SOURCE EXTRACT

2
votes

I would like to understand how window affect performance in Flink job, I am running a flink job consist of operator as below:

Job Parallelism (4,8,16) : [auto-gen source] --> [ Map1 ]--> [ Tumbling Window (10s)]--> [Map2]--> [Sink]

Flink windowed performance eps 4p,8p,16p

The job above performance capped at around 50k+- per second, regardless how I scale the cluster form 4 -16 parallelism.

When the job window was removed , the job can achieve 200k per second.

Job Parallelism(4-8): [auto-gen source] --> [ Map1 ] --> [Map2]--> [Sink]

Flink performance no window 4p, 8p

I have remove the Window's logic to eliminate application logic that bottleneck the performance, but seem like the window still caused my whole stream performance to goes down, even though that window just a passthrough function.

This screenshot shows that the performance for job without window, and the job with empty window enabled.

Empty window shows spike but operator slowed down

The stream was capped and couldn't further scaled . Anyway to improve the performance for such scenario?

Note: The job does not has external service dependencies and checkpoint turned off.

1
Without seeing code, it is hard to diagnose your situation. What state backend are you using? How many unique keys do you have? What is the distribution of your keys?Joshua DeWald
Hi @JoshuaDeWald, My stream doesn't has any state enabled when running this test. The job consist of 10mil unique keys, on a cluster of 3 taskmanager.coffee_latte1020
Its rather interesting because I have remove all the logic in the window in one of the test scenario, i.stack.imgur.com/dZjX8.jpg you can see the performance graph for window is spiking high when the time reached. I can't explain why would and empty window dragged down the whole stream throughput though, at least from application code wise, its quite straight forward.coffee_latte1020

1 Answers

2
votes

Further investigation seem it was caused by the keyBy() into keyedStream operation, the performance dropped nearly 40% when the stream was keyed, and if there are more than one keyedStream it continues to degrade performance .

        DataStream<Tuple2<String, MyObj>> testStream = finalizedStream
            .map(new RichMapFunction<MyObj, Tuple2<String, MyObj>>() {

                @Override
                public Tuple2<String, MyObj> map(MyObj value) throws Exception {
                    return new Tuple2<String, MyObj>(value.getCustomKey(), value);
                }
            });

    KeyedStream<Tuple2<String, MyObj>, Tuple> keyedStream = testStream.keyBy(0);
    keyedStream.map(new MapFunction<Tuple2<String, MyObj>, MyObj>() {

        @Override
        public MyObj map(Tuple2<String, MyObj> tuple) throws Exception {
            return tuple.f1;
        }
    }).name("keyed stream");

Anyway that I can make the performance better? Seem using keyed is unavoidable. And I am not sure why we had tried for scaling the job in our environment too, performance just capped at a figure regardless as many parallelism we provided. CPU utilization and Memory shown it wasn't at critical when monitor using nmon.

Any input and help will be very much appreciated.

MATERIAL PROVIDED
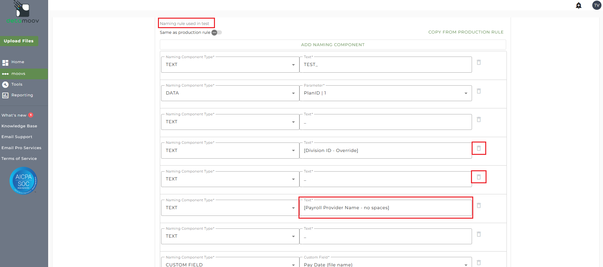
Task: Open the Tools sidebar item
Action: tap(17, 84)
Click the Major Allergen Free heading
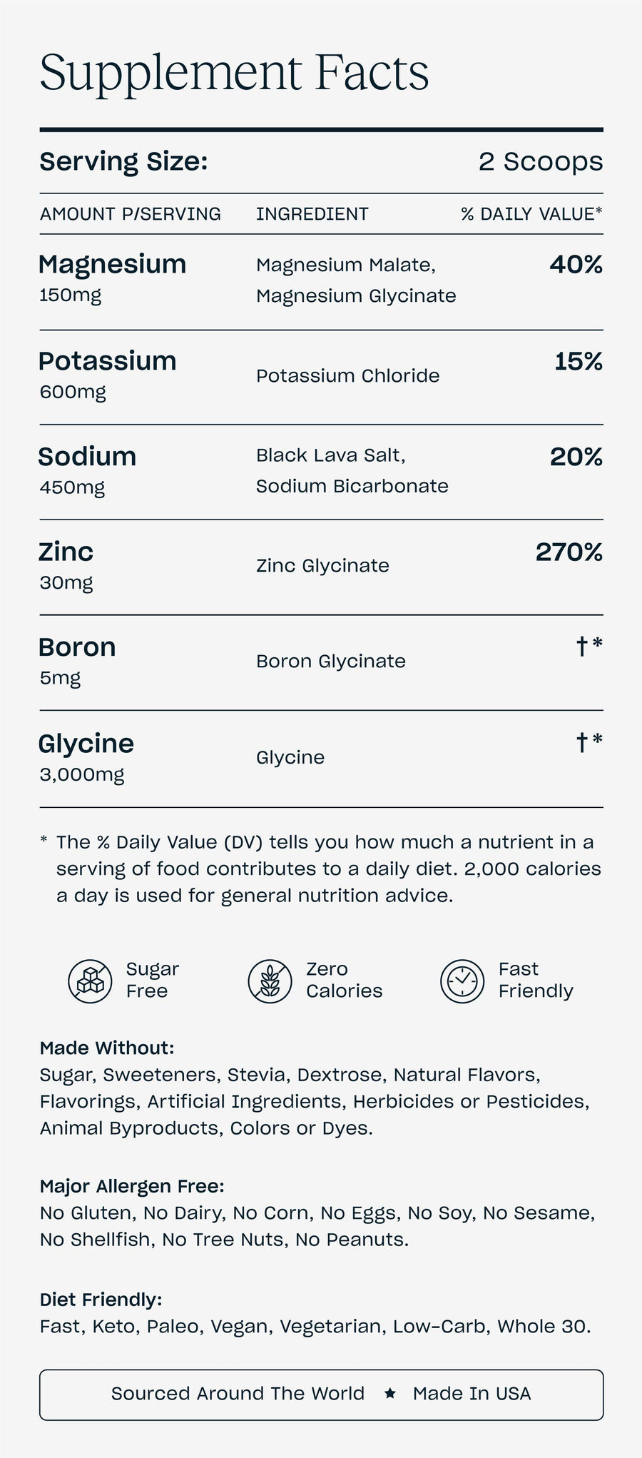This screenshot has height=1458, width=642. point(132,1186)
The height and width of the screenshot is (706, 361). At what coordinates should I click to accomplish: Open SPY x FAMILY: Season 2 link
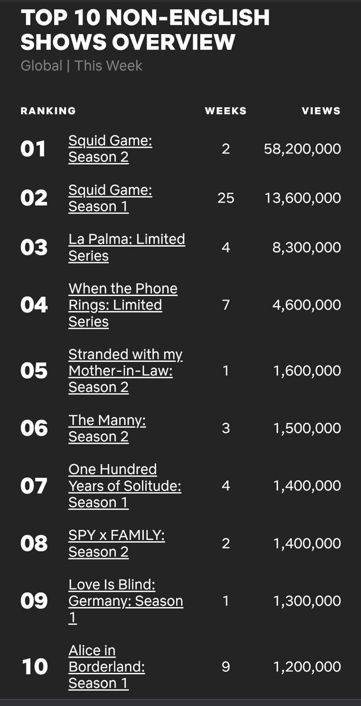click(117, 544)
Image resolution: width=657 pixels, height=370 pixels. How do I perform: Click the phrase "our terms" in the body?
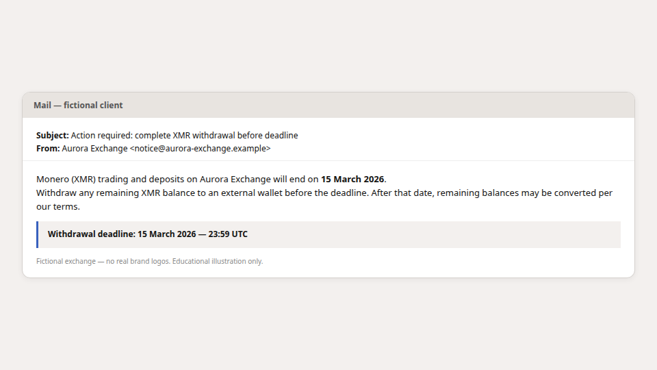57,207
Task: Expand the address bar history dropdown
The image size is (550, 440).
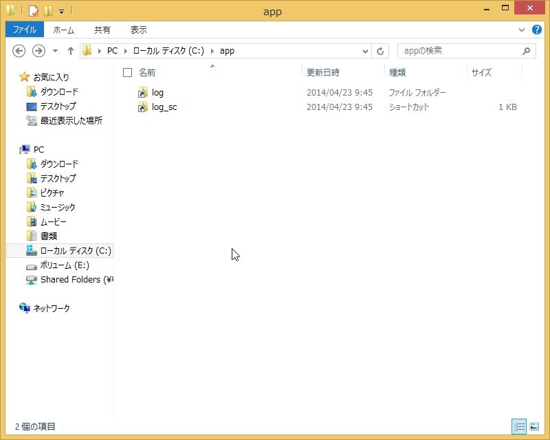Action: click(365, 52)
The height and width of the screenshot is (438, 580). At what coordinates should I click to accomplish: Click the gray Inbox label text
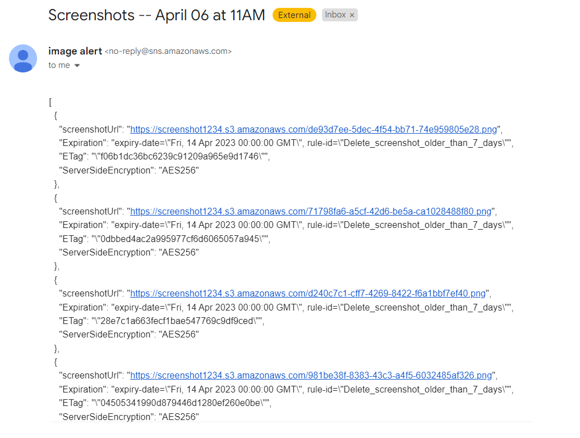[x=335, y=15]
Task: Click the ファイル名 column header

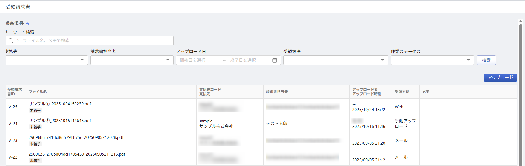Action: (x=38, y=92)
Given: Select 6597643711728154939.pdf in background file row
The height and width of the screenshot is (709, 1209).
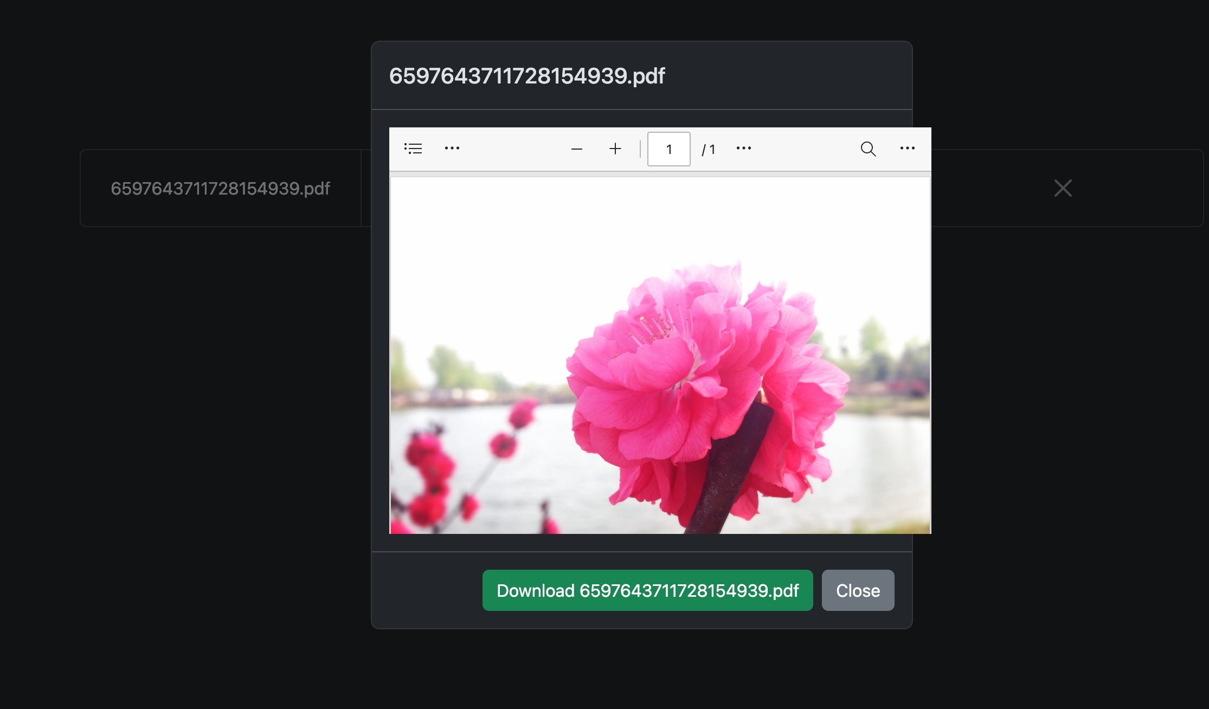Looking at the screenshot, I should coord(220,188).
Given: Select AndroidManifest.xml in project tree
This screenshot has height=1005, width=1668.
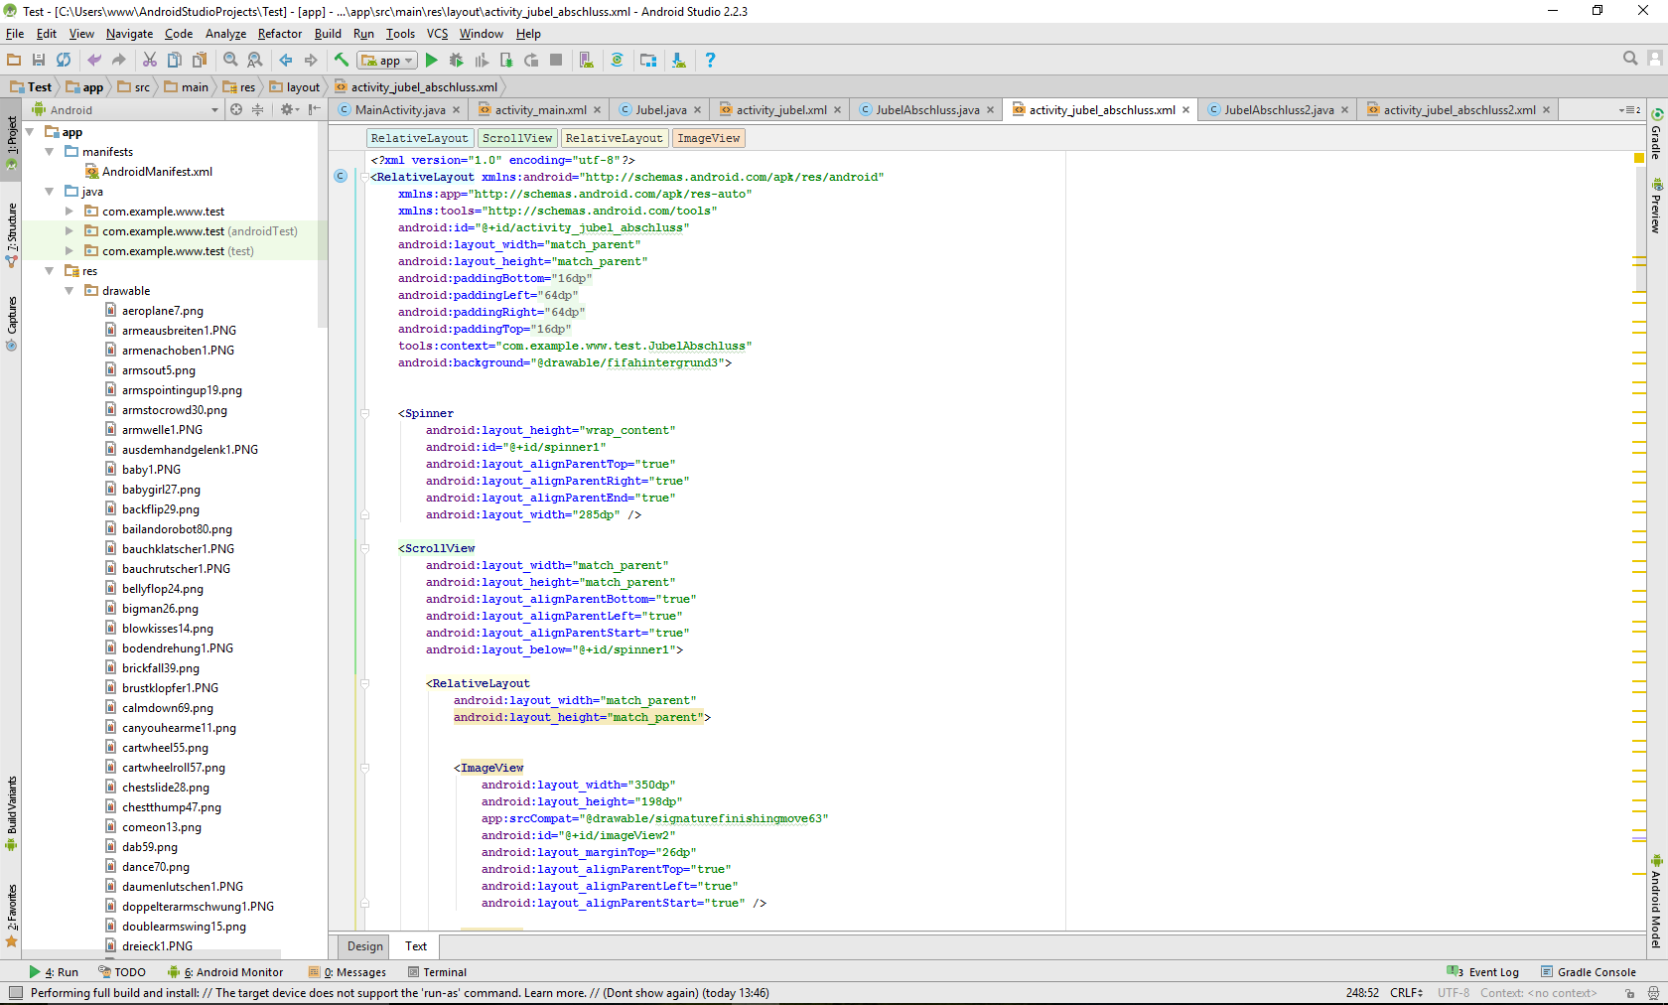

DIRECTIONS
(1) In the Flink performance thread, what throughput did the job achieve once the window was removed?
(2) List, in order, the operators of the windowed job described in the Flink performance thread.
(3) Do these statements agree with the Flink performance thread? (a) Checkpointing was enabled during the test. (b) The job used 10 million unique keys. (c) Keying the stream lowered performance by nearly 40%.

OUTPUTS IN ORDER
(1) 200k per second

(2) auto-gen source, Map1, Tumbling Window (10s), Map2, Sink

(3)
(a) No: "checkpoint turned off."
(b) Yes: "The job consist of 10mil unique keys"
(c) Yes: "the performance dropped nearly 40% when the stream was keyed"